Former Nickelodeon Star Jennette McCurdy on Her 13 Years of "Toxic, Self-Loathing" Eating Disorders
The 26-year-old opened up about her struggle as well as her recovery.
Former Nickelodeon star Jennette McCurdy is opening up about her long battle with eating disorders.
The iCarly star, 26, said that she dealt with anorexia, bulimia and disordered eating for 13 years of her life, and has spent the last two years in recovery. She wrote about her experience and eventual treatment in an essay for HuffPost, published Friday.
McCurdy said that her anorexia started at age 11 and was encouraged by her mom.
“As a child actress working in Hollywood, I quickly learned that remaining physically small for my age meant I had a better chance of booking more roles. Unfortunately, I had a trusty and dedicated companion ready to help me with my burgeoning anorexia: my mom!” she wrote.
McCurdy said she doesn’t “hold this against” her mom, who passed away from breast cancer in 2013, and whom she believes never fully recovered from a teenage eating disorder.
“I always remember feeling that my mom really struggled with my body, weight and diet. She’d regularly compare my size to that of other girls. She’d portion out my meals for me. She’d help me count calories,” McCurdy wrote. “At the time, instead of being bothered by her suggestions, I remember thinking that she was actually helping me ― that she ‘got it’ more than the other moms ― and that she wanted me to be successful.”
The actress said that her eating disorder was in full swing by the time she landed her role on iCarly at age 14.
“I became even more fixated on food and my body,” she said. “I monitored every bite I took. I exercised obsessively. I measured my thighs with a measuring tape every night before bed.”

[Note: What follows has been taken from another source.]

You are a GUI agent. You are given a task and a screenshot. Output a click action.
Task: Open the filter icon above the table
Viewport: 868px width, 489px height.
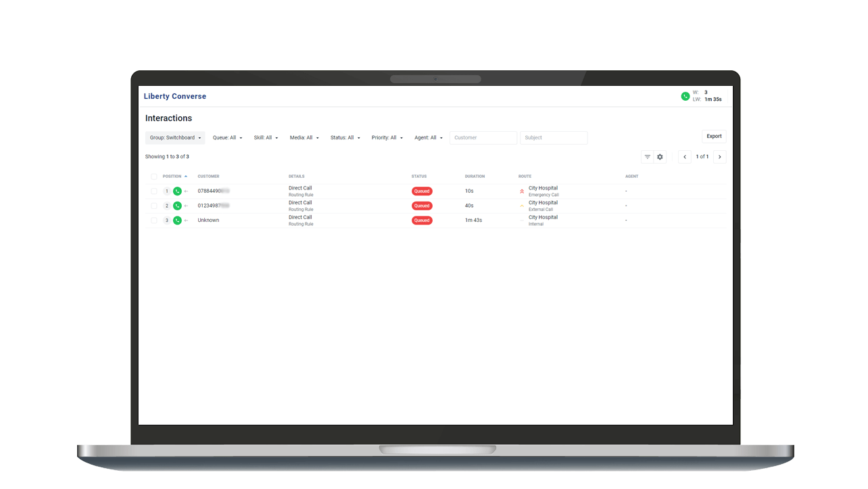(x=647, y=156)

Three years later, McCurdy’s eating habits shifted to binge eating.
“I still tracked, calculated and obsessed about every single thing that went into my mouth, just the same as when I had anorexia. The only difference was that I was eating a lot more,” she said. “I was constantly preoccupied with food. Nothing meant more to me than my next bite and nothing gave me more shame than my last one. I was in a toxic, self-loathing cycle.”
And by age 21, she turned to bulimia.
“When I first began to vomit after eating, I was honestly thrilled. Are you kidding me? I could eat whatever I wanted and then throw it right back up and avoid the consequences of eating (aka gaining weight)? It was the best of both worlds!”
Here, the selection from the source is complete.